Case ID: ad2d_163/html/0641-01.html
Source: Caselaw Access Project
Author: {"author": "Casey, J.", "license": "Public Domain", "url": "https://static.case.law/"}
Date Created: 2024-08-24T03:29:51.129683

Jane Torani, Respondent-Appellant, v First United Methodist Church, Also Known as Adirondack Community Church, Appellant-Respondent.
   Casey, J.

Cross appeals from an order of the Supreme Court (Brown, J.), entered October 16, 1989 in Saratoga County, which denied defendant’s motion for summary judgment dismissing the complaint and plaintiff’s cross motion for leave to serve an amended bill of particulars.
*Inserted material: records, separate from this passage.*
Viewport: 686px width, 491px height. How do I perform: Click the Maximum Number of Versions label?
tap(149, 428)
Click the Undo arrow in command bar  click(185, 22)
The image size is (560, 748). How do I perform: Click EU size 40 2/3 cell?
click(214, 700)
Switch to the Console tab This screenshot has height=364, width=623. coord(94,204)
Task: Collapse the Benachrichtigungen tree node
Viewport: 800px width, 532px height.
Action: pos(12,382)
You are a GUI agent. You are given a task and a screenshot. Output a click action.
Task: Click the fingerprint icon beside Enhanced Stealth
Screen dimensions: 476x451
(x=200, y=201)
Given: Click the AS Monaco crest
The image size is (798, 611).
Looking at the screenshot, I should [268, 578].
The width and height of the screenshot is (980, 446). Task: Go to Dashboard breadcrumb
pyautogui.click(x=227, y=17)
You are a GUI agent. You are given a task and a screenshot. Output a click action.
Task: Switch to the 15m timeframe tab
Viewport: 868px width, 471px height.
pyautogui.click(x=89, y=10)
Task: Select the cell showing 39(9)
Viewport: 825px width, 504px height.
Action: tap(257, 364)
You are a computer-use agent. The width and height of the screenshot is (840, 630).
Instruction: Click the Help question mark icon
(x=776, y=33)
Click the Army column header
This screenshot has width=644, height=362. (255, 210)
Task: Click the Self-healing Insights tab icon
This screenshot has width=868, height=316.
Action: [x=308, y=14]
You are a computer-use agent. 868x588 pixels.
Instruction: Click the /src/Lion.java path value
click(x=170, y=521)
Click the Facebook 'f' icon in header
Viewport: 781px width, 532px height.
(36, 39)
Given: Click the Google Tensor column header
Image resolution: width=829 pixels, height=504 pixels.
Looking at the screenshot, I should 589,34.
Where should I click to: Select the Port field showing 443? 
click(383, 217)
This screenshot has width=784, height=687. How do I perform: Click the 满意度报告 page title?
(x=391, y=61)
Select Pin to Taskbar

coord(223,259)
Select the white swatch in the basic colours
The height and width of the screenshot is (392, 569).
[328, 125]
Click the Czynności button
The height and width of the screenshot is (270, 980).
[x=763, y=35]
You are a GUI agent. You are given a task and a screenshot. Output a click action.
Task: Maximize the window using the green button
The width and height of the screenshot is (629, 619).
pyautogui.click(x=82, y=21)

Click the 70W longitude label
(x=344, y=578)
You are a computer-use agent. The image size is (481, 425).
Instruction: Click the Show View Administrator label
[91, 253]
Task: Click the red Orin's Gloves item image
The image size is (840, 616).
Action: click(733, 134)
On July 16, 1983, plaintiff and her husband attended the fourth annual "Country Fair” and barbecue held by defendant in the Village of Lake Placid, Essex County. Following dinner, plaintiff took a raft ride sponsored by defendant on Mirror Lake. After the ride, plaintiff and her husband were directed to walk on a back lawn area in order to return to the front of defendant’s building. Closing time for the fair was 7:30 P.M., and since that time was approaching, the personnel were closing the various stands. As plaintiff walked up the sloping lawn around the outside of a large tree she slipped and fell, sustaining a broken ankle. Plaintiff commenced an action in negligence and, after joinder of issue, defendant moved for summary judgment to dismiss the complaint. Plaintiff cross-moved to serve an amended bill of particulars. The motions were denied.

Considering first plaintiff’s cross motion for leave to serve an amended bill of particulars, we agree that such motion was properly denied. By such amendment plaintiff now attempts to show that the tree caused or contributed to her fall. This theory of liability was never mentioned in her examination before trial, nor in her husband’s deposition, as contributing to her fall. We do not believe that such an inconsistent version of the happening of the accident should be permitted to be advanced at this time. Plaintiff and her husband had ample opportunity to plead this theory of negligence in her complaint, if that were the fact, and failed to do so. Furthermore, there is no factual support shown for such a theory now.

Considering defendant’s motion for summary judgment, we believe that “Supreme Court improperly denied that motion. In support of its motion, defendant submitted its attorney’s affidavit which incorporated the pleadings, the bill of particulars, and the depositions of plaintiff and her husband. In her deposition, plaintiff claimed that she thought she slipped on ice cubes which were on the ground. Her husband stated that he saw ice cubes or crushed ice on the ground just as plaintiff stepped on it. There was no showing how the ice got onto the ground or how long it had been there before plaintiff’s fall. In our view, the burden imposed upon defendant as the moving party was satisfied and plaintiff was required to demonstrate by proof in admissible form that the condition was caused by defendant’s agents or existed for a sufficient period of time to require defendant in the exercise of reasonable care to have corrected it (see, Franqui v City of New York, 152 AD2d 482). Since plaintiff failed to so demonstrate, the order of Supreme Court denying defendant’s motion for summary judgment must be reversed.

Order modified, on the law, with costs to defendant, by reversing so much thereof as denied defendant’s motion for summary judgment; motion granted and complaint dismissed; and, as so modified, affirmed. Mahoney, P. J., Casey, Weiss, Levine and Harvey, JJ., concur.